▶ **Work to complete**
Excluding pictures, transcribe precisely the lines from the one containing "broccoli (95, 1636)" to the final line of the listing below, inclusive, and nothing more.
--- Input data ---
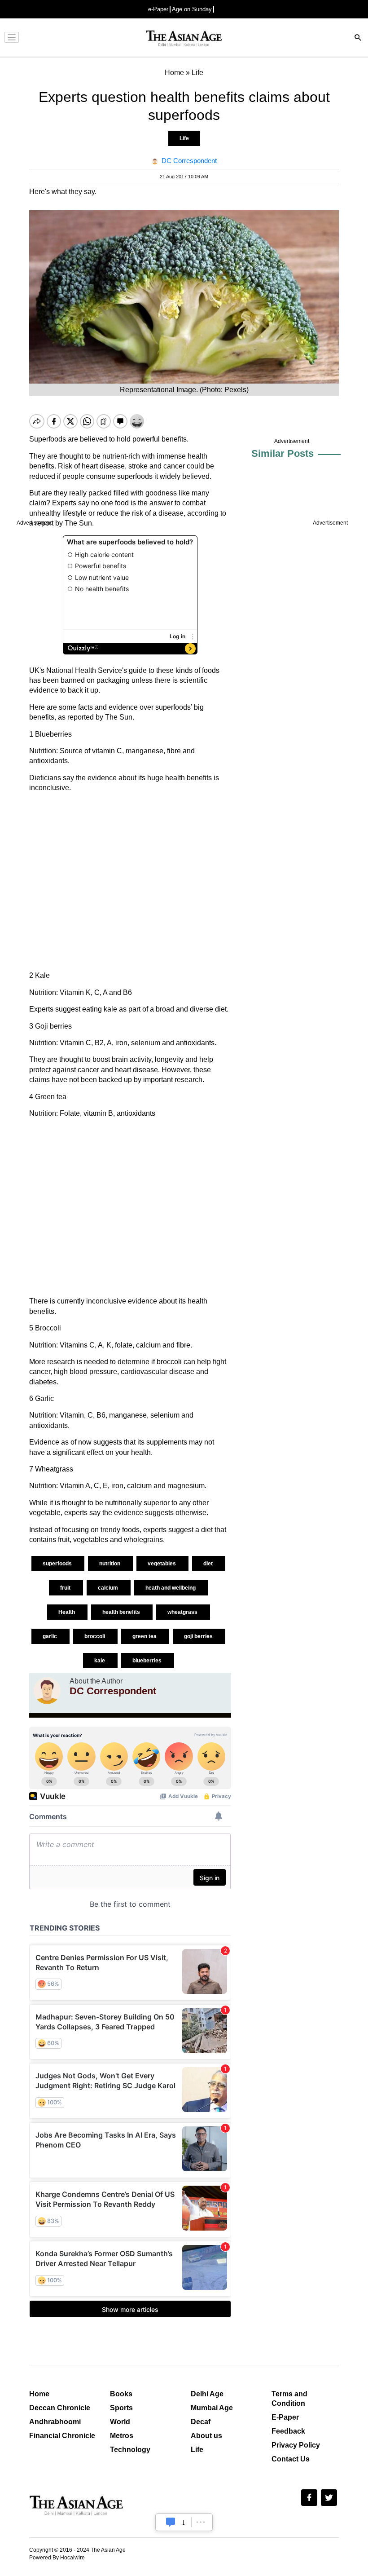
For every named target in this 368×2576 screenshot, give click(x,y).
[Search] (358, 38)
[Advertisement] (130, 882)
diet (208, 1563)
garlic (50, 1636)
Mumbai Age (212, 2408)
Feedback (288, 2431)
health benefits (121, 1612)
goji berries (199, 1636)
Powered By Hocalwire (57, 2557)
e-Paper (158, 9)
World (120, 2422)
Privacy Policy (296, 2445)
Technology (130, 2449)
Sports (121, 2408)
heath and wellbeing (171, 1588)
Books (121, 2394)
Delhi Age (207, 2394)
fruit (66, 1588)
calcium (108, 1588)
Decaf (200, 2422)
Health (67, 1612)
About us (206, 2435)
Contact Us (291, 2459)
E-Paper (285, 2417)
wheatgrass (183, 1612)
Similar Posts (282, 453)
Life (184, 138)
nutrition (110, 1563)
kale (100, 1660)
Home (39, 2394)
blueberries (147, 1660)
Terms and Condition (289, 2398)
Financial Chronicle (62, 2435)
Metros (121, 2435)
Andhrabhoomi (55, 2422)
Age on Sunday (192, 9)
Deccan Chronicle (59, 2408)
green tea (145, 1636)
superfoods (58, 1563)
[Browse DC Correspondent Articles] (47, 1690)
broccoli (95, 1636)
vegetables (162, 1563)
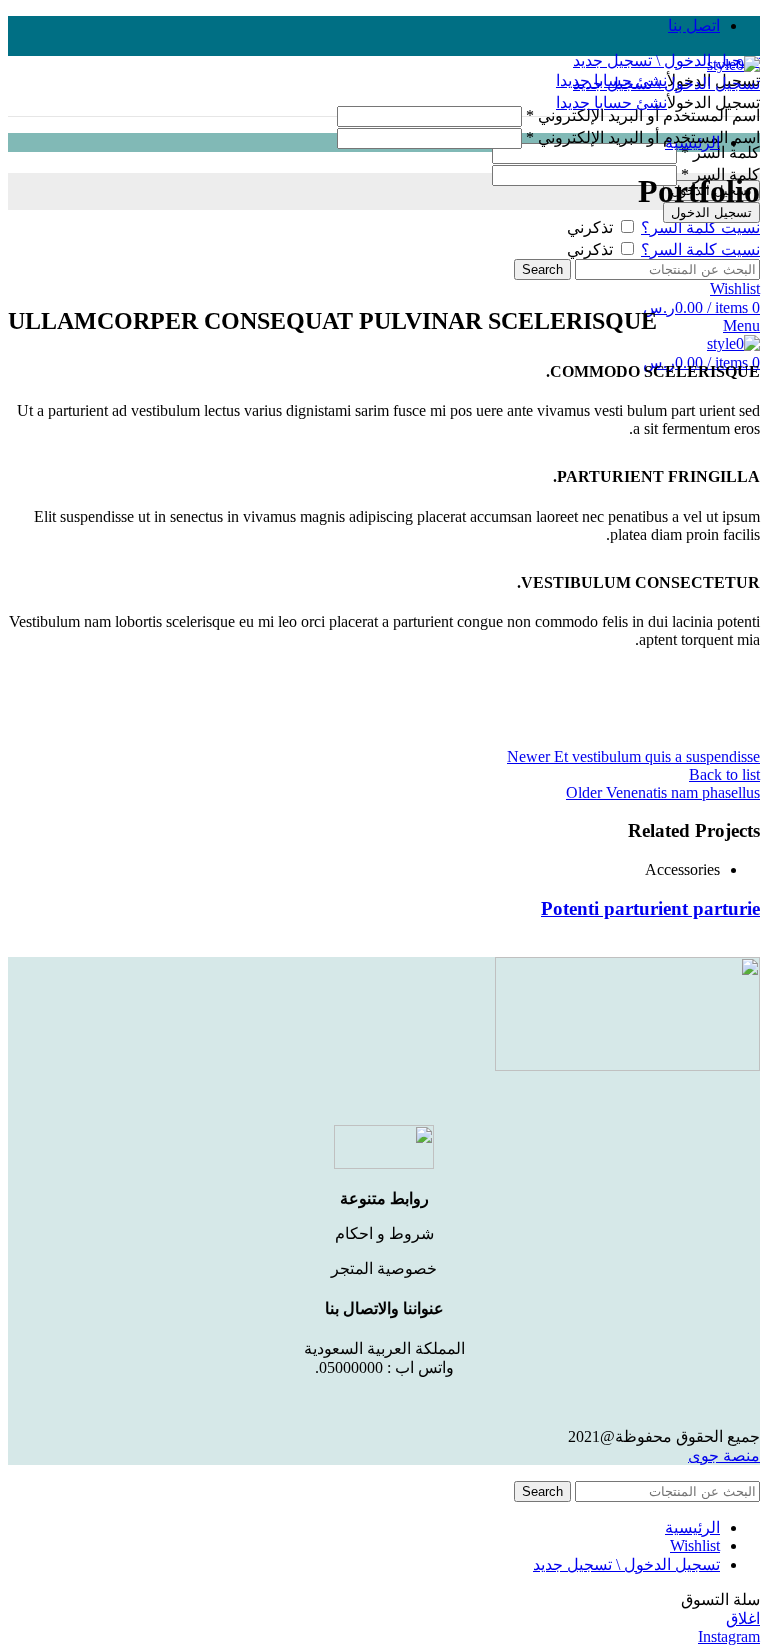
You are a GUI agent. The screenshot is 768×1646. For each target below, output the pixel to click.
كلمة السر (720, 152)
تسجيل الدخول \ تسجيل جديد (626, 1564)
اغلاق (743, 1618)
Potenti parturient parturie (650, 908)
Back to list (724, 774)
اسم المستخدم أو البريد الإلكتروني (643, 115)
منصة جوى (724, 1455)
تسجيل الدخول (711, 212)
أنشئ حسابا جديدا (611, 102)
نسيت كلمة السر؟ (700, 227)
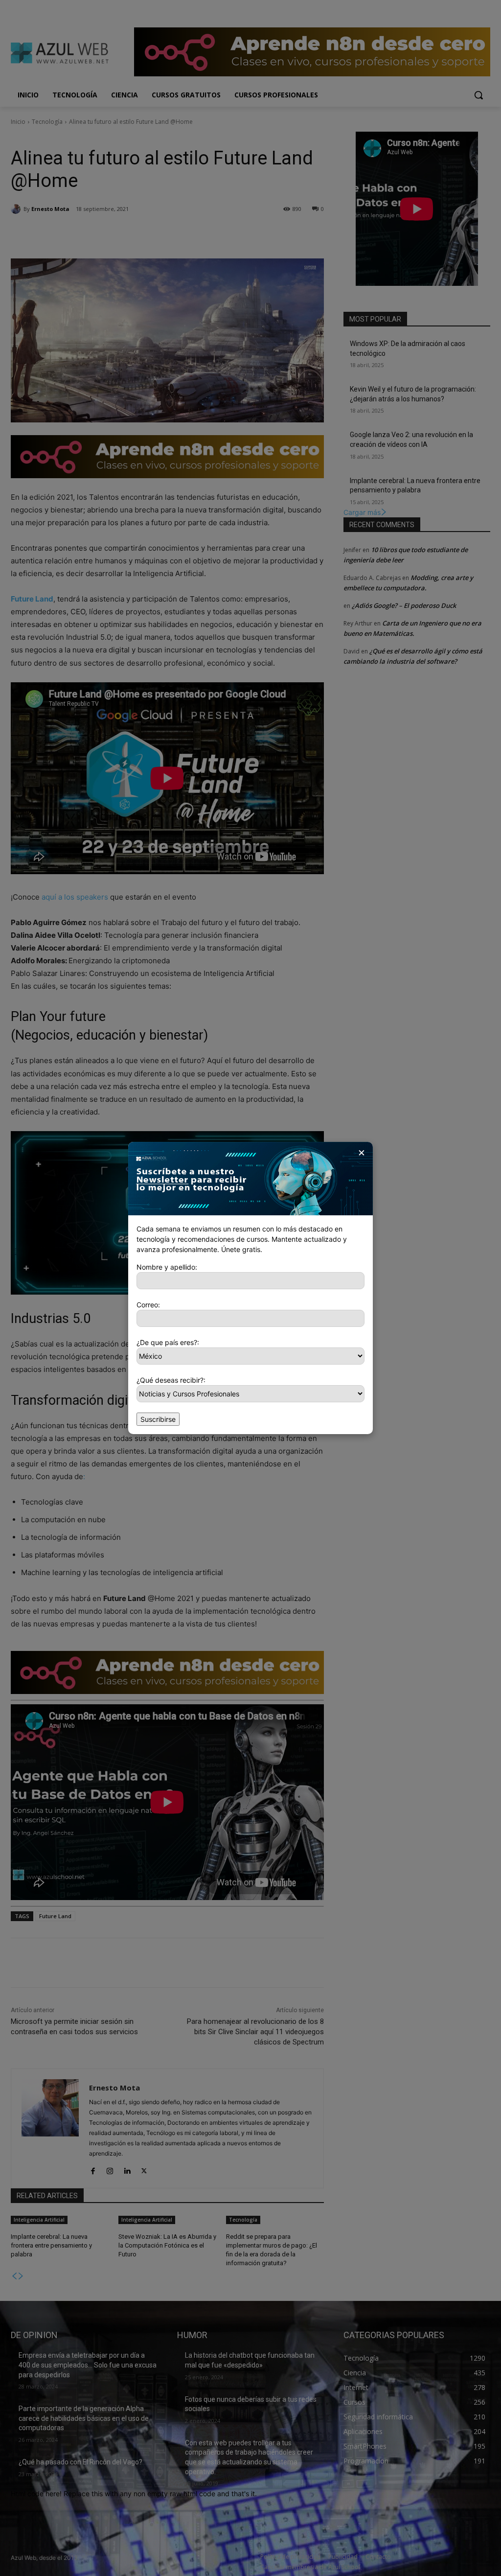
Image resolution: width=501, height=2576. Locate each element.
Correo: (148, 1304)
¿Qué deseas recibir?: (171, 1380)
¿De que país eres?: (168, 1342)
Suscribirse (158, 1419)
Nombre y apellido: (167, 1267)
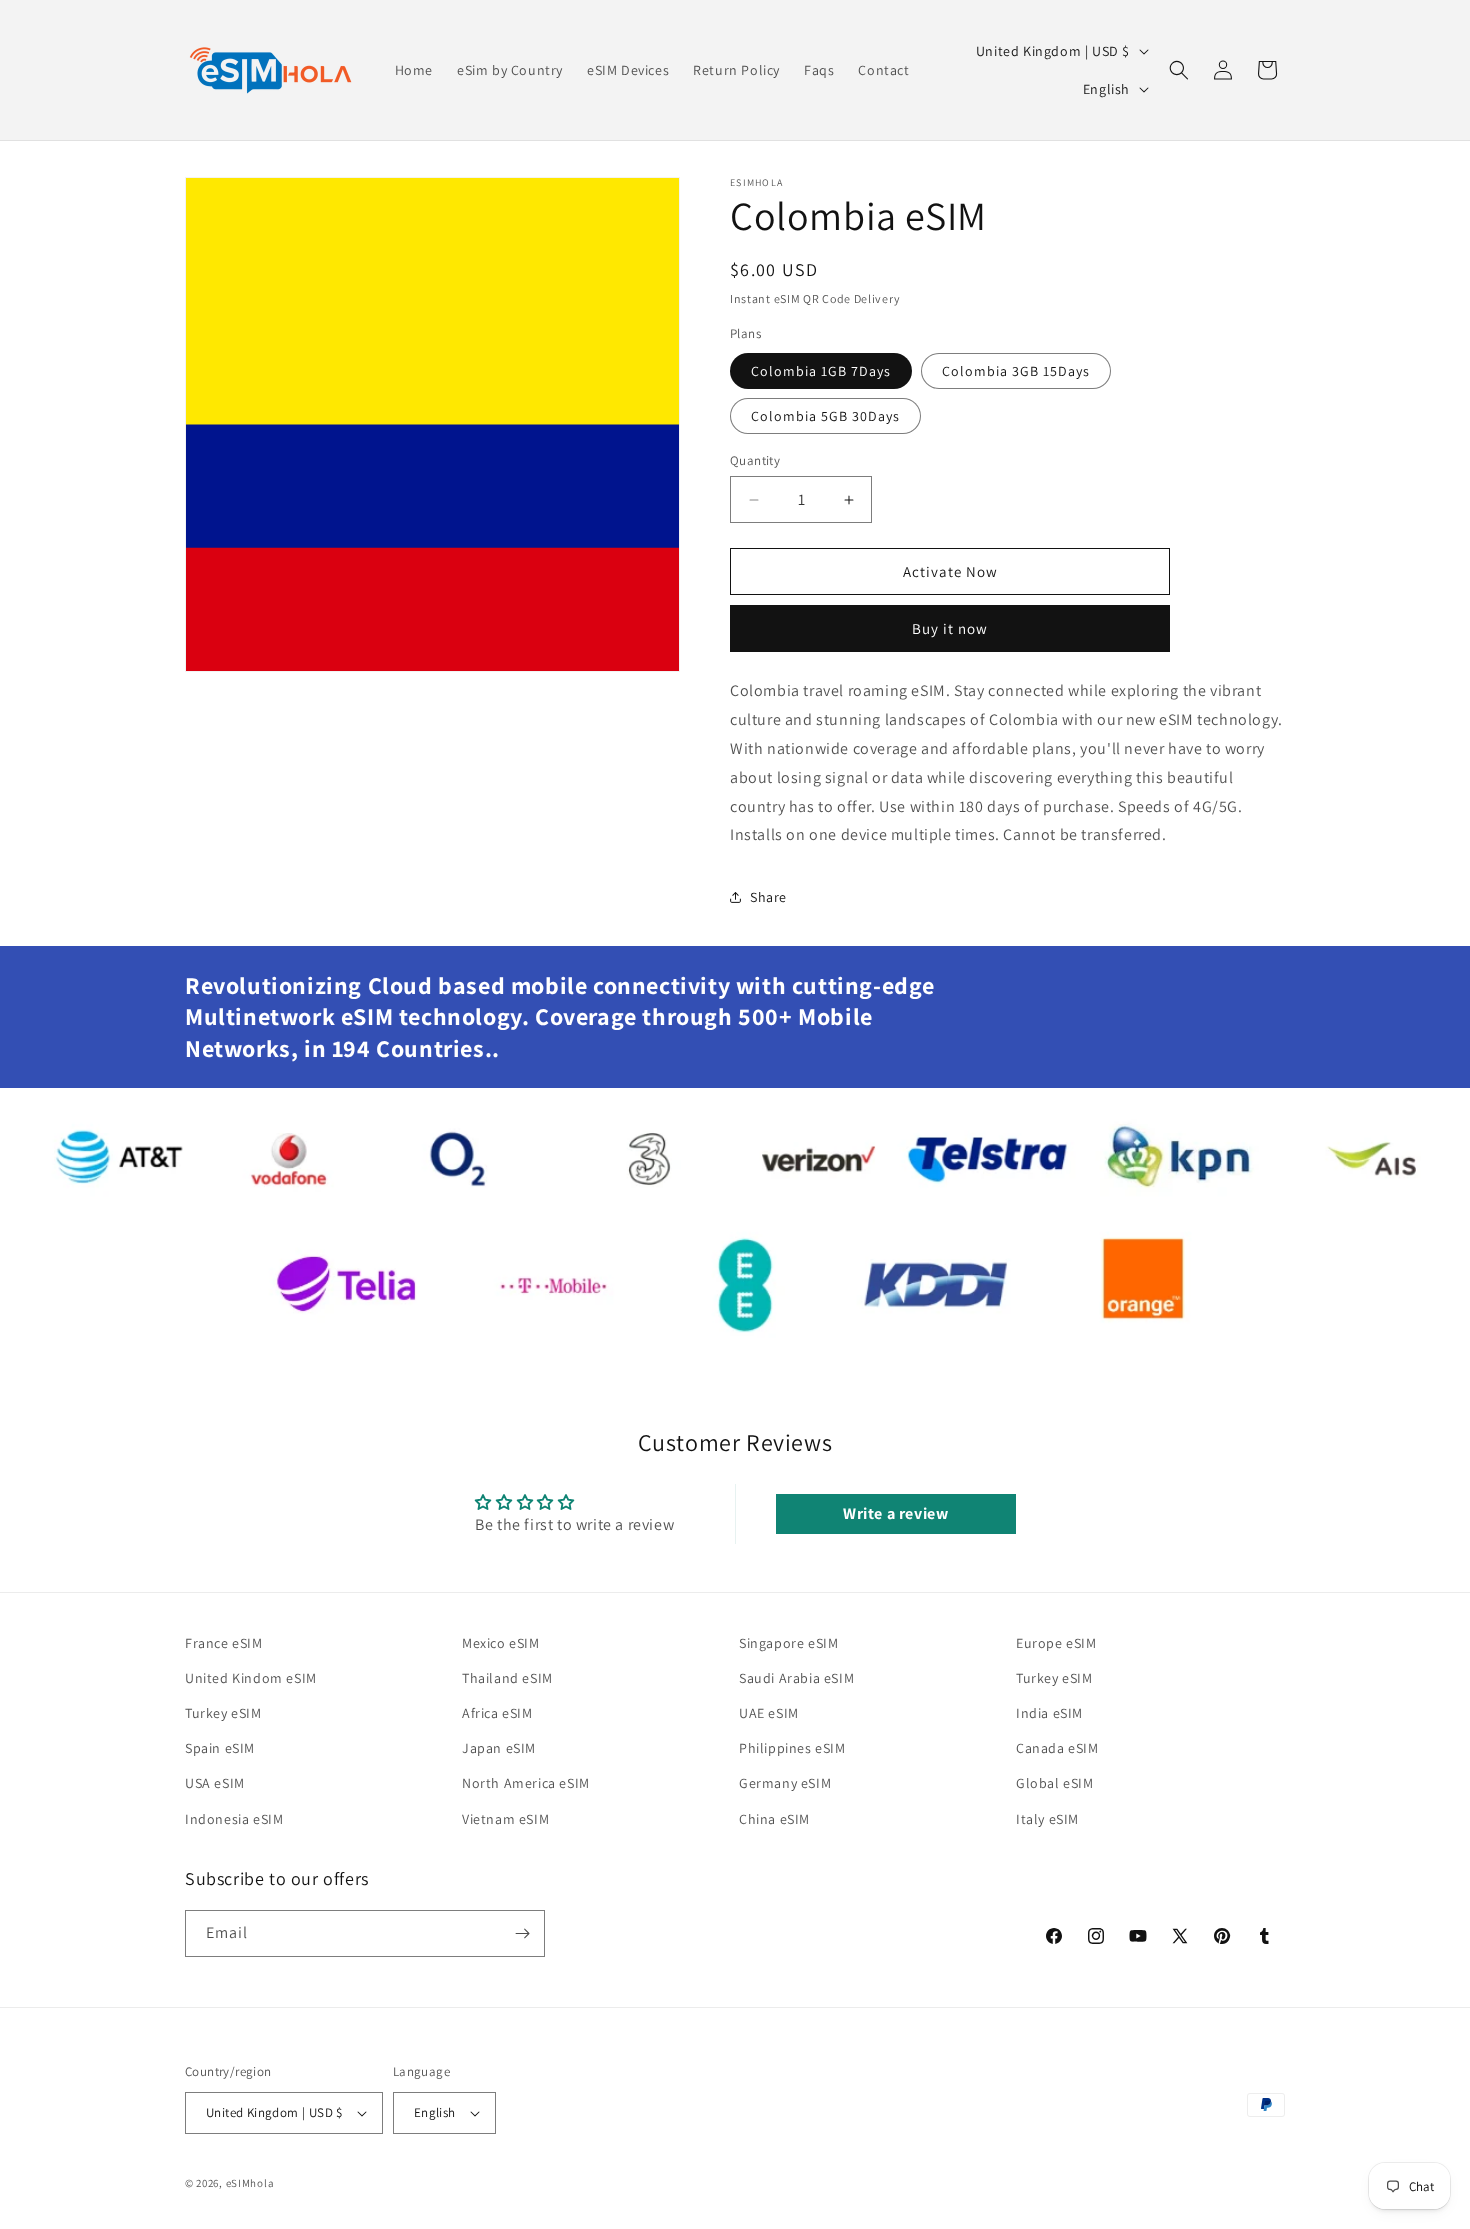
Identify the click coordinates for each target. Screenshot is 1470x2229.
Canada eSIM (1057, 1748)
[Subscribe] (522, 1933)
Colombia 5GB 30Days (825, 416)
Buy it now (950, 628)
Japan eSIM (499, 1748)
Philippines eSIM (792, 1748)
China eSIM (774, 1819)
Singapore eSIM (788, 1643)
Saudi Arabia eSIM (796, 1678)
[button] (1179, 70)
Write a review (895, 1513)
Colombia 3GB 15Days (1016, 371)
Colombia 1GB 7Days (821, 371)
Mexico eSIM (501, 1643)
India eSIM (1049, 1713)
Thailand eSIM (507, 1678)
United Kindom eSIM (251, 1678)
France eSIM (224, 1643)
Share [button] (768, 897)
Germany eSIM (785, 1783)
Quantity (755, 460)
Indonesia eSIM (234, 1819)
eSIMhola (250, 2183)
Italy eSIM (1047, 1819)
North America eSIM (526, 1783)
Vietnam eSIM (505, 1819)
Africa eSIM (497, 1713)
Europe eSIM (1056, 1643)
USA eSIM (215, 1783)
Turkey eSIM (223, 1713)
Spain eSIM (220, 1748)
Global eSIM (1055, 1783)
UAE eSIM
---
▶ **Solution below**
broccoli (95, 1636)
vegetables (162, 1563)
You are a GUI agent. The screenshot is 768×1646. For each target below, output the pixel to click.
كلمة السر (720, 152)
تسجيل الدخول \ تسجيل جديد (626, 1564)
اغلاق (743, 1618)
Potenti parturient parturie (650, 908)
Back to list (724, 774)
اسم المستخدم أو البريد الإلكتروني (643, 115)
منصة جوى (724, 1455)
تسجيل الدخول (711, 212)
أنشئ حسابا جديدا (611, 102)
نسيت كلمة السر؟ (700, 227)
Image resolution: width=501, height=2576. Locate each element.
Correo: (148, 1304)
¿Qué deseas recibir?: (171, 1380)
¿De que país eres?: (168, 1342)
Suscribirse (158, 1419)
Nombre y apellido: (167, 1267)
Identify the click coordinates for each target. Screenshot is 1470x2229.
Canada eSIM (1057, 1748)
[Subscribe] (522, 1933)
Colombia 5GB 30Days (825, 416)
Buy it now (950, 628)
Japan eSIM (499, 1748)
Philippines eSIM (792, 1748)
China eSIM (774, 1819)
Singapore eSIM (788, 1643)
Saudi Arabia eSIM (796, 1678)
[button] (1179, 70)
Write a review (895, 1513)
Colombia 3GB 15Days (1016, 371)
Colombia 1GB 7Days (821, 371)
Mexico eSIM (501, 1643)
India eSIM (1049, 1713)
Thailand eSIM (507, 1678)
United Kindom eSIM (251, 1678)
France eSIM (224, 1643)
Share [button] (768, 897)
Germany eSIM (785, 1783)
Quantity (755, 460)
Indonesia eSIM (234, 1819)
eSIMhola (250, 2183)
Italy eSIM (1047, 1819)
North America eSIM (526, 1783)
Vietnam eSIM (505, 1819)
Africa eSIM (497, 1713)
Europe eSIM (1056, 1643)
USA eSIM (215, 1783)
Turkey eSIM (223, 1713)
Spain eSIM (220, 1748)
Global eSIM (1055, 1783)
UAE eSIM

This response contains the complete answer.